··· Material for this task

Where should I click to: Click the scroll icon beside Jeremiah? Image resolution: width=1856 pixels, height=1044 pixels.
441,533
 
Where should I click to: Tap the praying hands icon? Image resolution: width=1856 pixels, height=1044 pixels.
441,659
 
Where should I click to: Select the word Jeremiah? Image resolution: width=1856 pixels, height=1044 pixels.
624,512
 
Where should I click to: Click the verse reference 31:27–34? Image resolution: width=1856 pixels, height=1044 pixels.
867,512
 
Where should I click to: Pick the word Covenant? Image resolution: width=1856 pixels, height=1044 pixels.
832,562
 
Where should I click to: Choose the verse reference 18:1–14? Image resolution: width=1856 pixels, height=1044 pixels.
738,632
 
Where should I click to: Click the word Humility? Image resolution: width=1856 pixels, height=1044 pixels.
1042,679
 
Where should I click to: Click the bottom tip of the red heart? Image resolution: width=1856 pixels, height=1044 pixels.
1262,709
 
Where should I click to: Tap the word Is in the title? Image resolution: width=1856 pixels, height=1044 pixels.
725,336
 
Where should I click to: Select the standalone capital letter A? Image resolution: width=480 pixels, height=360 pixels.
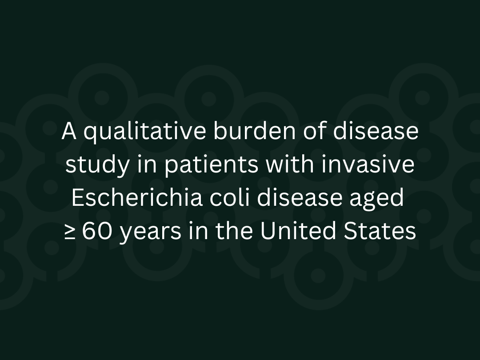coord(69,132)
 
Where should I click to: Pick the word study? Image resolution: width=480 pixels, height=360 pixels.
coord(92,165)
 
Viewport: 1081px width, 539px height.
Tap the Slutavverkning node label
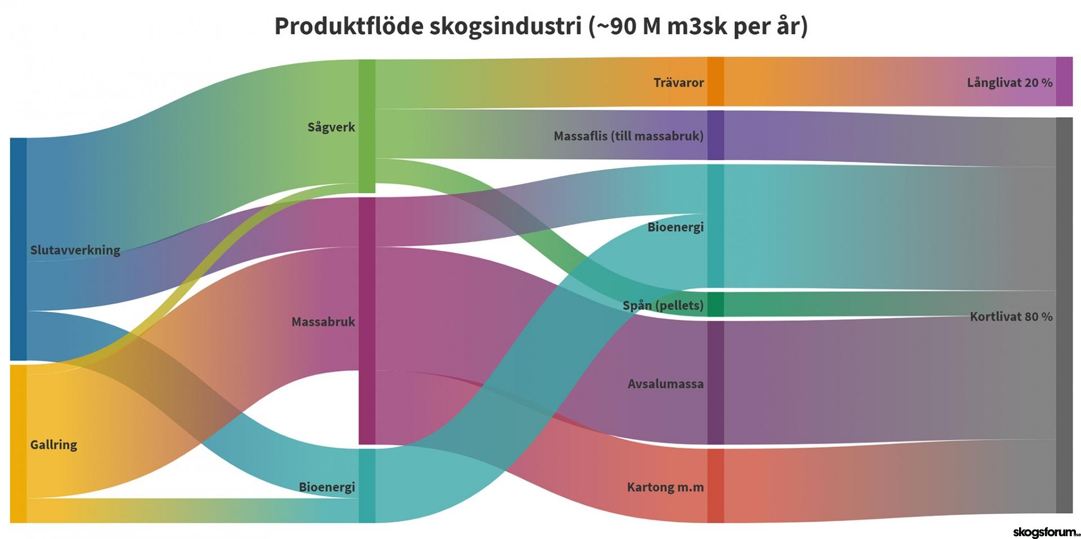point(75,250)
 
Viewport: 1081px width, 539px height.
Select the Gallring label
point(53,445)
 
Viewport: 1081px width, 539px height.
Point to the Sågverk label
point(331,127)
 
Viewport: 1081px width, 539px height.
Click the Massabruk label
point(323,322)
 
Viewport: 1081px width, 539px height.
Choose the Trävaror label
point(678,83)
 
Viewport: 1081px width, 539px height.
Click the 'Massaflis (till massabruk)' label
point(628,136)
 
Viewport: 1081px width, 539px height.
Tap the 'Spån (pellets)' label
point(663,305)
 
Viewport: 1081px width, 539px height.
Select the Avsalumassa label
point(665,384)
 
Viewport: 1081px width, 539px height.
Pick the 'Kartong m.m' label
point(665,487)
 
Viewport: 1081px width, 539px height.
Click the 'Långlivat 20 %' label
point(1009,83)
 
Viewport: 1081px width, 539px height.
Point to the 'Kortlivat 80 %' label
point(1011,317)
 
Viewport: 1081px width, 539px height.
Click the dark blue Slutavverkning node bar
point(19,249)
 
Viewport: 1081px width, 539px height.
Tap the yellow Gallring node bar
point(19,444)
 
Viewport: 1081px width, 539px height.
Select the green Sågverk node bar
point(367,126)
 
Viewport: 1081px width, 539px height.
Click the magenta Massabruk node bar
point(367,321)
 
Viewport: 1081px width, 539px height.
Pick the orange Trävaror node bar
point(716,81)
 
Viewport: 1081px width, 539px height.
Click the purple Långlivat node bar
point(1064,81)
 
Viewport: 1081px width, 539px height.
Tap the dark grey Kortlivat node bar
point(1064,315)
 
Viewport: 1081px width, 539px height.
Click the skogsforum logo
point(1046,532)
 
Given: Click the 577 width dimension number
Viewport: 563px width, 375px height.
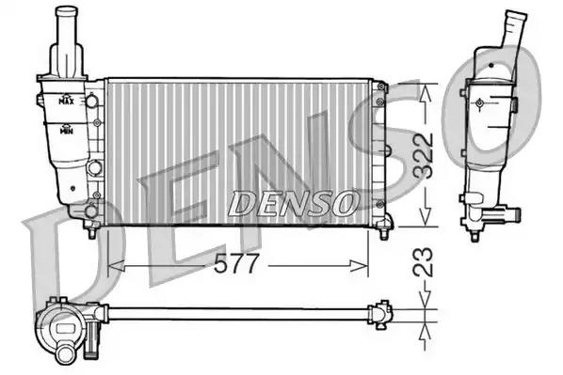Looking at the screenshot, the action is (x=235, y=263).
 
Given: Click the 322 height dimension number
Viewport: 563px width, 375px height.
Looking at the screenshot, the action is (x=423, y=156).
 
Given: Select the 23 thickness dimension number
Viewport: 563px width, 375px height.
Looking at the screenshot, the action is (x=423, y=261).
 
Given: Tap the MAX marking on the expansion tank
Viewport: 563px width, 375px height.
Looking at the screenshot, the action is (x=67, y=100).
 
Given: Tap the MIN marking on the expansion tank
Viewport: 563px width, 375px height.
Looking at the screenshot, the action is (x=67, y=130).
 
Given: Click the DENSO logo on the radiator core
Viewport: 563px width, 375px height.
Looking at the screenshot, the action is (x=294, y=204).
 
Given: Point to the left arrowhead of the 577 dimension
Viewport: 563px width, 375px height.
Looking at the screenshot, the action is (x=116, y=266).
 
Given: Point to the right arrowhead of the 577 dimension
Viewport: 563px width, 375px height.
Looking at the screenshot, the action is (x=360, y=266).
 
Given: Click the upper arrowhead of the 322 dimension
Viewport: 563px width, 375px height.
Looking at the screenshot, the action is (x=426, y=92).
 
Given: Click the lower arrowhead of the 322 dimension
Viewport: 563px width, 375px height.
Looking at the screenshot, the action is (x=426, y=218).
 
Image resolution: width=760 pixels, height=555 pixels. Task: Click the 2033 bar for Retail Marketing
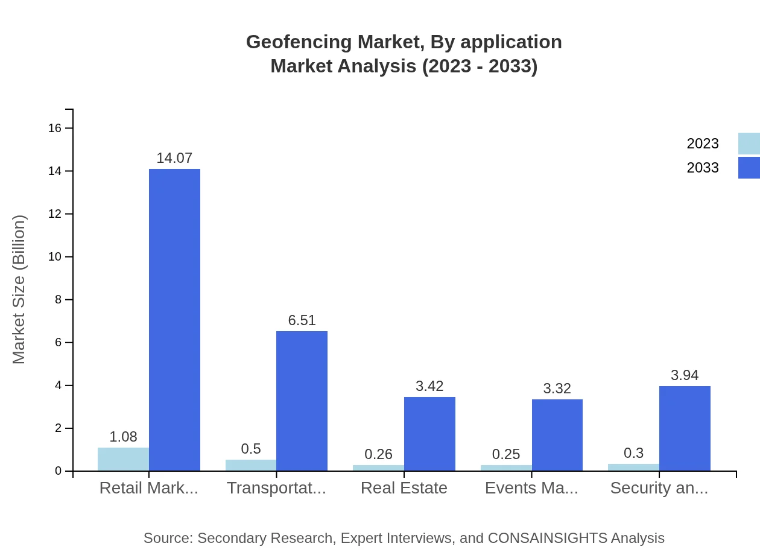click(x=174, y=320)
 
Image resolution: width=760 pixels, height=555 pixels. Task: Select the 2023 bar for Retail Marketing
click(x=123, y=459)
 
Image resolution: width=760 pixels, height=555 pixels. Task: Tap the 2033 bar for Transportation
click(x=302, y=401)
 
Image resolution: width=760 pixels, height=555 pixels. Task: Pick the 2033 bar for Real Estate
click(x=429, y=434)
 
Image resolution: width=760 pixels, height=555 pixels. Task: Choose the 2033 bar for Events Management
click(x=557, y=435)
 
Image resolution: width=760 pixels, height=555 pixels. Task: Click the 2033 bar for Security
click(x=685, y=428)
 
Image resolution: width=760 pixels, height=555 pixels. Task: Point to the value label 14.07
click(x=174, y=158)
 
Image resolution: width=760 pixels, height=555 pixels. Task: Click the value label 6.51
click(x=302, y=320)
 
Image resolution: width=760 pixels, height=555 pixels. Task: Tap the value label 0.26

······

* _What to do_
Return every line of the entries above as a JSON array of strings, one string per line, with blank lines skipped and the pictures omitted.

* _Answer to this exercise_
[
  "Where should I click to: Click the scroll icon beside Jeremiah? Image resolution: width=1856 pixels, height=1044 pixels.",
  "441,533",
  "Where should I click to: Tap the praying hands icon? Image resolution: width=1856 pixels, height=1044 pixels.",
  "441,659",
  "Where should I click to: Select the word Jeremiah? Image resolution: width=1856 pixels, height=1044 pixels.",
  "624,512",
  "Where should I click to: Click the verse reference 31:27–34? Image resolution: width=1856 pixels, height=1044 pixels.",
  "867,512",
  "Where should I click to: Pick the word Covenant? Image resolution: width=1856 pixels, height=1044 pixels.",
  "832,562",
  "Where should I click to: Choose the verse reference 18:1–14? Image resolution: width=1856 pixels, height=1044 pixels.",
  "738,632",
  "Where should I click to: Click the word Humility? Image resolution: width=1856 pixels, height=1044 pixels.",
  "1042,679",
  "Where should I click to: Click the bottom tip of the red heart? Image resolution: width=1856 pixels, height=1044 pixels.",
  "1262,709",
  "Where should I click to: Tap the word Is in the title? Image resolution: width=1856 pixels, height=1044 pixels.",
  "725,336",
  "Where should I click to: Select the standalone capital letter A? Image resolution: width=480 pixels, height=360 pixels.",
  "coord(69,132)",
  "Where should I click to: Pick the word study? Image resolution: width=480 pixels, height=360 pixels.",
  "coord(92,165)",
  "Viewport: 1081px width, 539px height.",
  "Tap the Slutavverkning node label",
  "point(75,250)",
  "Viewport: 1081px width, 539px height.",
  "Select the Gallring label",
  "point(53,445)",
  "Viewport: 1081px width, 539px height.",
  "Point to the Sågverk label",
  "point(331,127)",
  "Viewport: 1081px width, 539px height.",
  "Click the Massabruk label",
  "point(323,322)",
  "Viewport: 1081px width, 539px height.",
  "Choose the Trävaror label",
  "point(678,83)",
  "Viewport: 1081px width, 539px height.",
  "Click the 'Massaflis (till massabruk)' label",
  "point(628,136)",
  "Viewport: 1081px width, 539px height.",
  "Tap the 'Spån (pellets)' label",
  "point(663,305)",
  "Viewport: 1081px width, 539px height.",
  "Select the Avsalumassa label",
  "point(665,384)",
  "Viewport: 1081px width, 539px height.",
  "Pick the 'Kartong m.m' label",
  "point(665,487)",
  "Viewport: 1081px width, 539px height.",
  "Click the 'Långlivat 20 %' label",
  "point(1009,83)",
  "Viewport: 1081px width, 539px height.",
  "Point to the 'Kortlivat 80 %' label",
  "point(1011,317)",
  "Viewport: 1081px width, 539px height.",
  "Click the dark blue Slutavverkning node bar",
  "point(19,249)",
  "Viewport: 1081px width, 539px height.",
  "Tap the yellow Gallring node bar",
  "point(19,444)",
  "Viewport: 1081px width, 539px height.",
  "Select the green Sågverk node bar",
  "point(367,126)",
  "Viewport: 1081px width, 539px height.",
  "Click the magenta Massabruk node bar",
  "point(367,321)",
  "Viewport: 1081px width, 539px height.",
  "Pick the orange Trävaror node bar",
  "point(716,81)",
  "Viewport: 1081px width, 539px height.",
  "Click the purple Långlivat node bar",
  "point(1064,81)",
  "Viewport: 1081px width, 539px height.",
  "Tap the dark grey Kortlivat node bar",
  "point(1064,315)",
  "Viewport: 1081px width, 539px height.",
  "Click the skogsforum logo",
  "point(1046,532)",
  "Given: Click the 577 width dimension number",
  "Viewport: 563px width, 375px height.",
  "Looking at the screenshot, the action is (x=235, y=263).",
  "Given: Click the 322 height dimension number",
  "Viewport: 563px width, 375px height.",
  "Looking at the screenshot, the action is (x=423, y=156).",
  "Given: Select the 23 thickness dimension number",
  "Viewport: 563px width, 375px height.",
  "Looking at the screenshot, the action is (x=423, y=261).",
  "Given: Tap the MAX marking on the expansion tank",
  "Viewport: 563px width, 375px height.",
  "Looking at the screenshot, the action is (x=67, y=100).",
  "Given: Tap the MIN marking on the expansion tank",
  "Viewport: 563px width, 375px height.",
  "Looking at the screenshot, the action is (x=67, y=130).",
  "Given: Click the DENSO logo on the radiator core",
  "Viewport: 563px width, 375px height.",
  "Looking at the screenshot, the action is (x=294, y=204).",
  "Given: Point to the left arrowhead of the 577 dimension",
  "Viewport: 563px width, 375px height.",
  "Looking at the screenshot, the action is (x=116, y=266).",
  "Given: Point to the right arrowhead of the 577 dimension",
  "Viewport: 563px width, 375px height.",
  "Looking at the screenshot, the action is (x=360, y=266).",
  "Given: Click the upper arrowhead of the 322 dimension",
  "Viewport: 563px width, 375px height.",
  "Looking at the screenshot, the action is (x=426, y=92).",
  "Given: Click the lower arrowhead of the 322 dimension",
  "Viewport: 563px width, 375px height.",
  "Looking at the screenshot, the action is (x=426, y=218).",
  "Image resolution: width=760 pixels, height=555 pixels. Task: Click the 2033 bar for Retail Marketing",
  "click(x=174, y=320)",
  "Image resolution: width=760 pixels, height=555 pixels. Task: Select the 2023 bar for Retail Marketing",
  "click(x=123, y=459)",
  "Image resolution: width=760 pixels, height=555 pixels. Task: Tap the 2033 bar for Transportation",
  "click(x=302, y=401)",
  "Image resolution: width=760 pixels, height=555 pixels. Task: Pick the 2033 bar for Real Estate",
  "click(x=429, y=434)",
  "Image resolution: width=760 pixels, height=555 pixels. Task: Choose the 2033 bar for Events Management",
  "click(x=557, y=435)",
  "Image resolution: width=760 pixels, height=555 pixels. Task: Click the 2033 bar for Security",
  "click(x=685, y=428)",
  "Image resolution: width=760 pixels, height=555 pixels. Task: Point to the value label 14.07",
  "click(x=174, y=158)",
  "Image resolution: width=760 pixels, height=555 pixels. Task: Click the value label 6.51",
  "click(x=302, y=320)",
  "Image resolution: width=760 pixels, height=555 pixels. Task: Tap the value label 0.26"
]